Although Angus is a secondary character, he should have goal, motivation, and conflict (GMC). His GMC may or may not hit the pages, but at least I will know what drives him. I went to bed not knowing the solution. When I awoke, the answer was clear. Overnight, Angus revealed to me that his internal goal is to accept himself in spite of his father’s excessive disapproval. His external goal is to help Grace find the monster who dog-napped Miss Coco Chanel, Auntie Beth’s poodle. Since he is in a position to enlighten Grace about certain events, he provides a credible motive for her prime suspects.

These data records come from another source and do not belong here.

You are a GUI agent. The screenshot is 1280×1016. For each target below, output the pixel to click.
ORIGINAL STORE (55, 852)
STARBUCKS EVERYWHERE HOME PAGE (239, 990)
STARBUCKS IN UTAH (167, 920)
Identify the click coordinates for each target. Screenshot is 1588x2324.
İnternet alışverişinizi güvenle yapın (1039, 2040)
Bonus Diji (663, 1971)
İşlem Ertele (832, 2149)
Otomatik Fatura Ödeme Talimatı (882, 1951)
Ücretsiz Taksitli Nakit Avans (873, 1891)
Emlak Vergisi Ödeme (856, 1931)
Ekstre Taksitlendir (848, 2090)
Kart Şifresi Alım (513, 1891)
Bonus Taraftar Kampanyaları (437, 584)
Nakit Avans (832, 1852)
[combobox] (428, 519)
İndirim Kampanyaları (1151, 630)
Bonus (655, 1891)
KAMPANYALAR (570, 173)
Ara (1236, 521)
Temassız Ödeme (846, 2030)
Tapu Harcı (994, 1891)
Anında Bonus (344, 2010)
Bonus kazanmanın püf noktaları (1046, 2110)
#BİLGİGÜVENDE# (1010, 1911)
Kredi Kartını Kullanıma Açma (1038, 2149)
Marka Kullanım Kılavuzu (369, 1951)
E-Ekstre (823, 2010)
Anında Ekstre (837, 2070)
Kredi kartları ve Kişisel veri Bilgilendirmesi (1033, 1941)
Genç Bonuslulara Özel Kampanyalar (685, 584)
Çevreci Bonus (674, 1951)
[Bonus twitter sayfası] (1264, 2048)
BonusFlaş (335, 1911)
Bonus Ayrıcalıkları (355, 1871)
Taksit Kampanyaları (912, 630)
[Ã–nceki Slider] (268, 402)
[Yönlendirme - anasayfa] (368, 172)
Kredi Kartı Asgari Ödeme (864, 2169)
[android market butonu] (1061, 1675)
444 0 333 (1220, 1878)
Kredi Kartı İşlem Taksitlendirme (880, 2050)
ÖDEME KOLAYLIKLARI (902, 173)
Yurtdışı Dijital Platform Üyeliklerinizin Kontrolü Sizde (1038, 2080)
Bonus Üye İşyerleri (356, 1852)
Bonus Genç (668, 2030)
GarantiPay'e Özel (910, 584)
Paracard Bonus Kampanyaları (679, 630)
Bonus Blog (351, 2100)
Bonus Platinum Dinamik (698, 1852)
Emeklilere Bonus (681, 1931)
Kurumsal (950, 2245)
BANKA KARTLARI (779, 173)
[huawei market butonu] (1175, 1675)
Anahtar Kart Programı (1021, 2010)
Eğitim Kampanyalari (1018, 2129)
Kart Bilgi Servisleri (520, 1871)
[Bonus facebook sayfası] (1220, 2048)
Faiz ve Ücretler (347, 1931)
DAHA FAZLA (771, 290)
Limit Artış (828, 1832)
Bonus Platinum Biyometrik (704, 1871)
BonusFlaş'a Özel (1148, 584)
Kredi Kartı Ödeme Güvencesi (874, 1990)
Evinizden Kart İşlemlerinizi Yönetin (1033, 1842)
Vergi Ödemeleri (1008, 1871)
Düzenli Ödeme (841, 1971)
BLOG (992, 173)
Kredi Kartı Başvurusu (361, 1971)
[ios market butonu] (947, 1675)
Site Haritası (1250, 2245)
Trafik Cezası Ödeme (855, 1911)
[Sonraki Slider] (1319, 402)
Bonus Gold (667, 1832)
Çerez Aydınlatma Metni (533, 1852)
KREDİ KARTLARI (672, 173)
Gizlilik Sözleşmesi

He is also the perfect character to fill her in on the fetish scene when she decides to go undercover in her quest to nail the perp. His motive? He would do anything for Auntie Beth and Grace, who defended him at a Condo Committee meeting and are his staunch allies. The conflict? Read FUR BALL FEVER and find out.

Well, it is Wednesday morning, and time to post my blog. I think Angus has pretty much stripped down to a G-string and pasties, metaphorically speaking, but he’s not quite naked. Throughout the writing process, I’ll be constantly tweaking this profile as he reveals more aspects of his character to me. At the end of the book, he’ll be wearing nothing but his butterfly tattoo, a new crop of hair, and a big, bright smile.